Да и как у самого обыкновенного человека, милиционера, еще пару дней назад занимавшегося тем, что разгонял пьяных бомжей и алкашов, или расследовавшего кражи и угоны, поднимется рука выстрелить в голову ребенку. Самому обыкновенному, живому, с виду даже вполне здоровому ребенку. Неужели найдутся такие люди, способные совершить такое преступление. Сейчас даже не столько против закона, который уже отправился в прошлое вместе с относительной безопасностью на улице, сколько против совести.

Таких моральных уродов среди нас не нашлось, но и оставаться вместе с ними без всякого ограждения слишком боялись. Поэтому и устроили что-то наподобие карантина. Несколько сломанных стульев и шкафов, а так же пара молотков и мешочек с гвоздями – больше ничего и не надо. Заколотили все лишние двери, окна, оставив лишь одну, небольшую, с крепким замком и автоматчиком на входе. Хватали всех, кто был заподозрен в том, что он пил воду из-под крана и кидали внутрь. Не обошлось и без крайностей. Здоровых мужчин уже не хватало и в таком деле пришлось участвовать и детям, и женщинам, которых до этого старались оградить от этого кошмара. Одна мать обратилась и перекусала собственных детей, которые до последнего момента плакали вместе с расстрельной командой, хотя все понимали, что другого выхода нет. Я никогда не забуду семилетнего малыша с прокушенной рукой, пытавшегося спрятаться в шкафу. У него не было шанса выжить, но и добить его ни у кого не хватало сл. Наконец какой-то парень со слезами на глазах выхватил пистолет и приставил его ко лбу ребенка. А потом разревелся, не выдержав поединка с собственной совестью… Малыш обратился и сам на него набросился. Мы застрелили обоих… Все равно мне пришлось в этом участвовать, как я не сопротивлялся этому. Против судьбы не пойдешь.

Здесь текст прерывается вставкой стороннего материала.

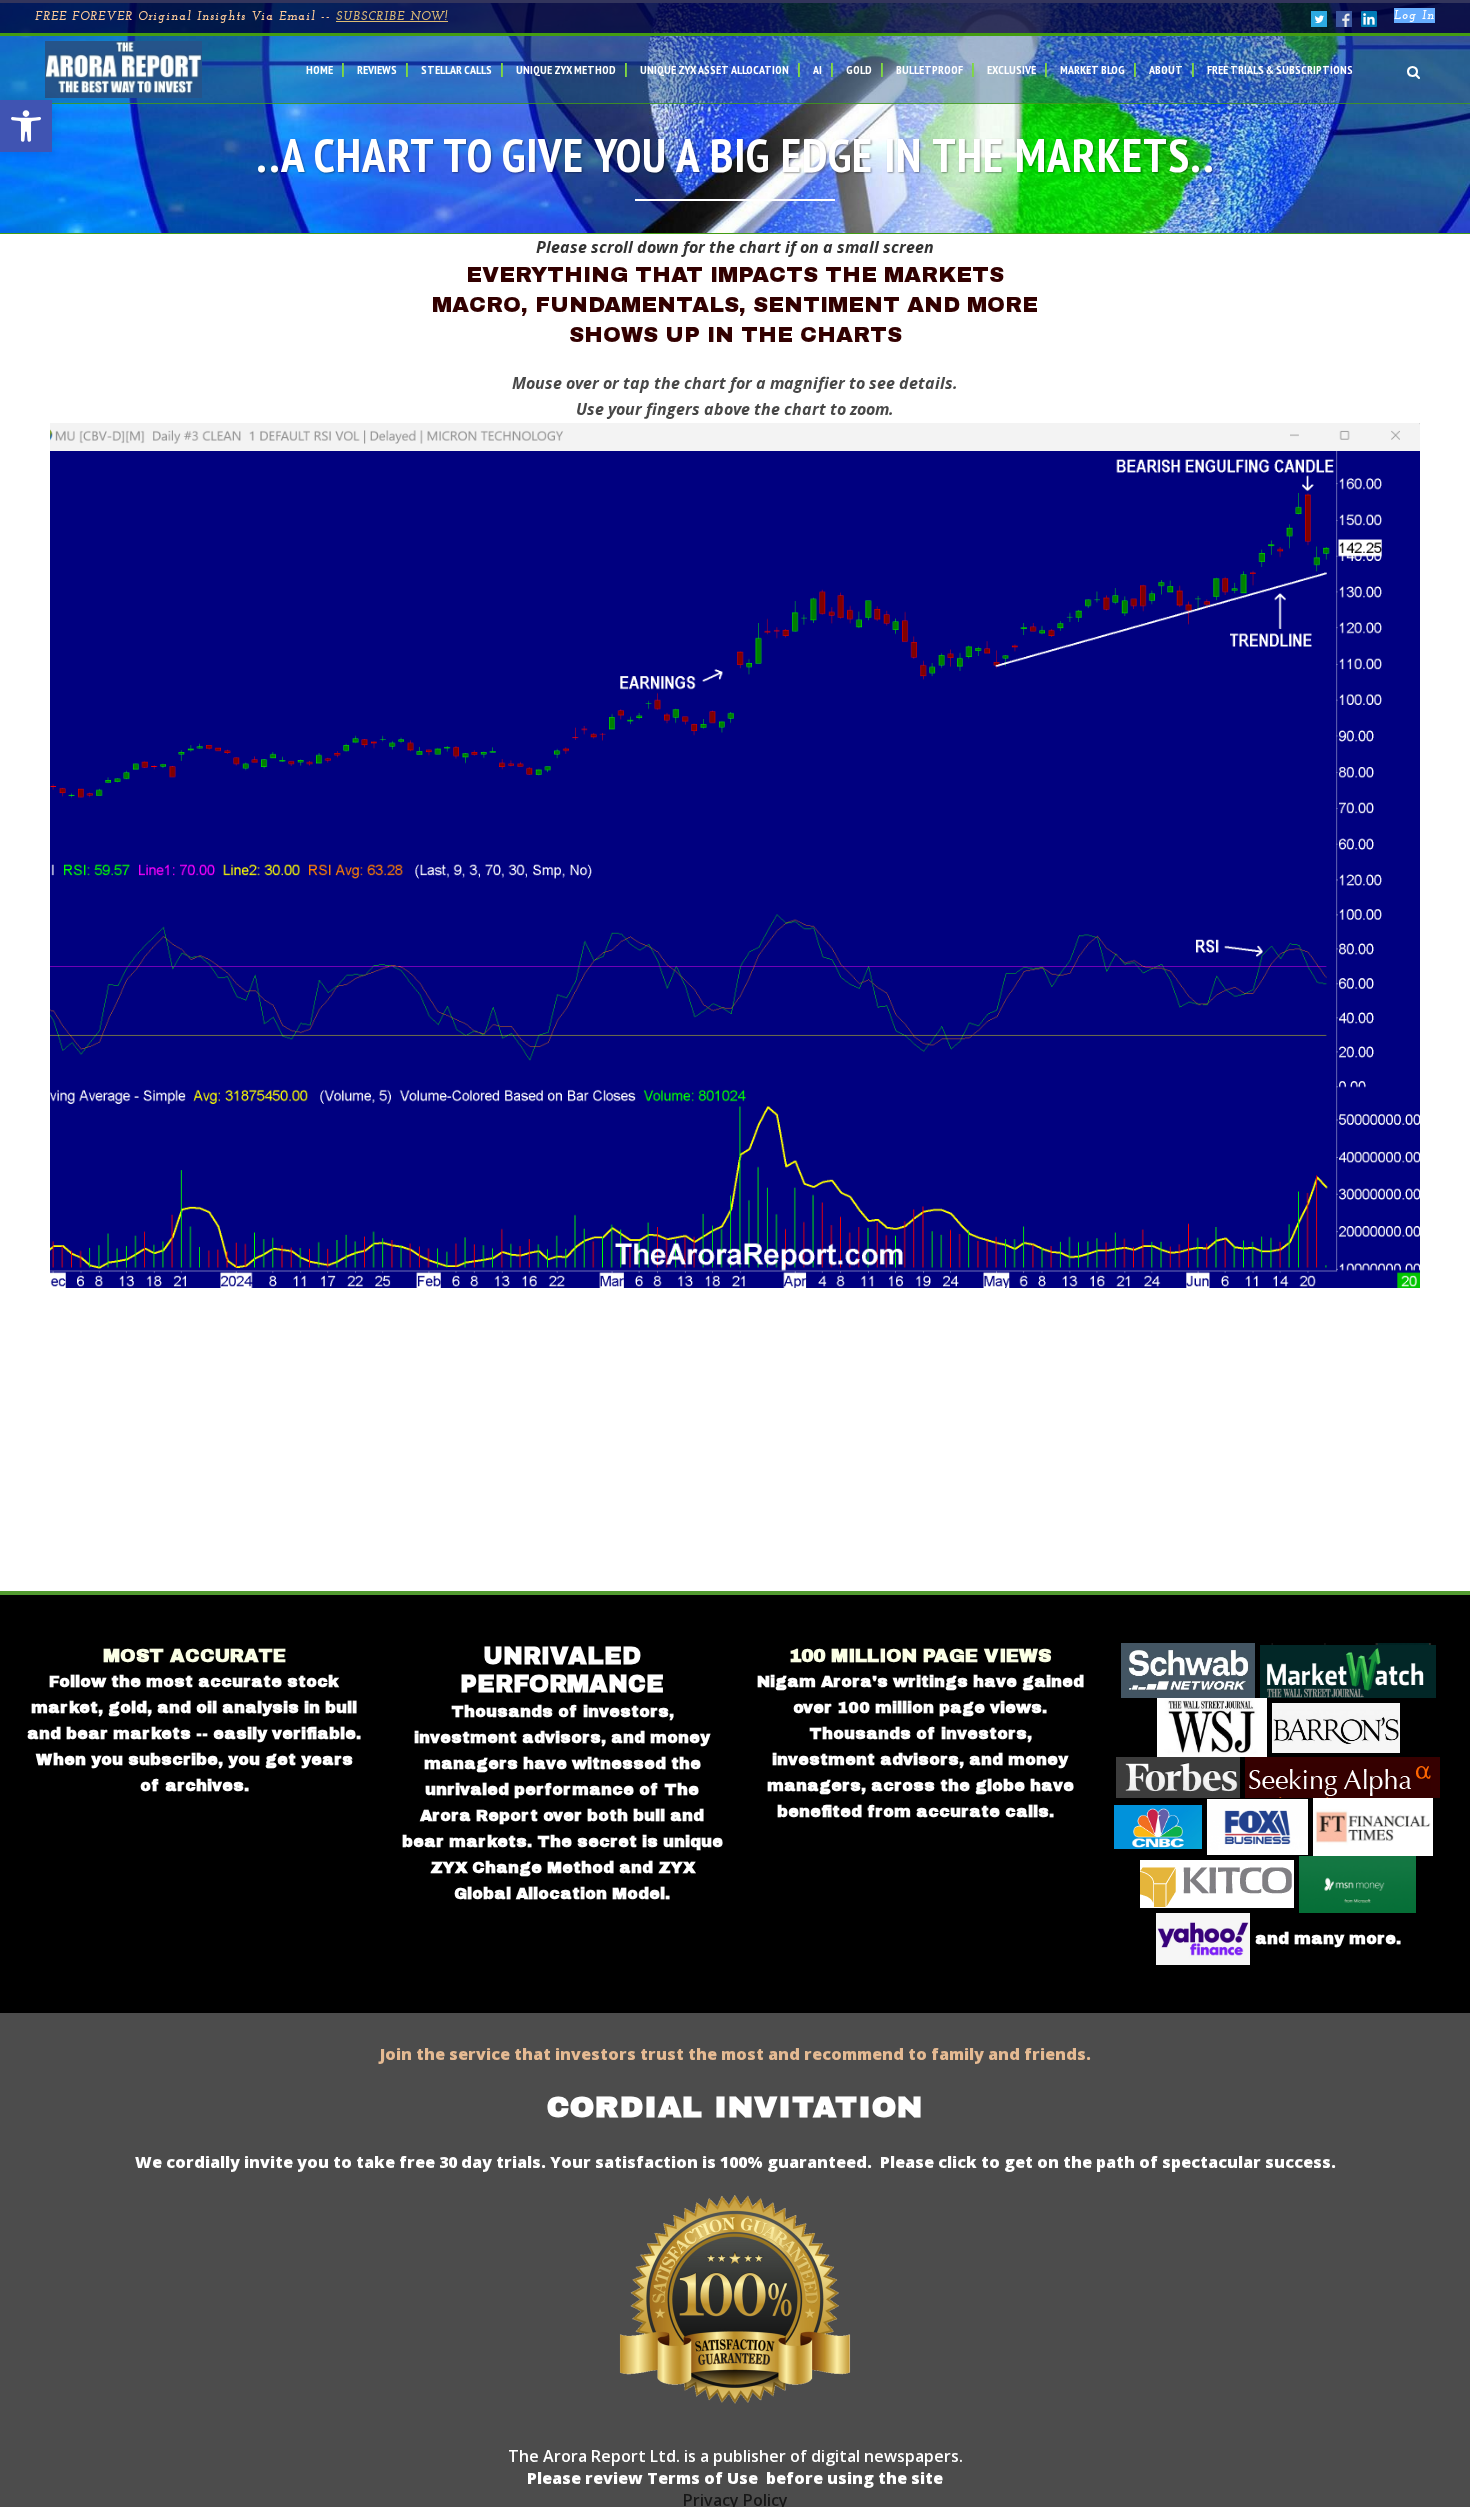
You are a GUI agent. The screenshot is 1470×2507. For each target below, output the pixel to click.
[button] (26, 126)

В одной из комнат, куда заглянули вместе с двумя ребятами из патруля милиционеров, я и нашел Марию. Курить ей уже больше не хотелось. Она мне рассказала, как вышла покурить, как все это началось. Ей вновь вспомнился институт, нервы не выдержали… Думала, что переждет здесь, но все равно она очень рада меня видеть. Проблемой оказалось уговорить милиционеров, что у нее нет заражения. Возможно, она так бы и попала в карантин, если бы я не проговорился, что мы и так сейчас уезжаем. «Вот и отлично, забирайте ее с собой», – махнул рукой один из патруля. Им и так уже все это до черта надоело, ведь каждый человек, считай, знакомый, чуть не родной, а тут их делить приходится на спасенных и уже обреченных. Общая беда обычно сближает людей, а не так вот разрывает.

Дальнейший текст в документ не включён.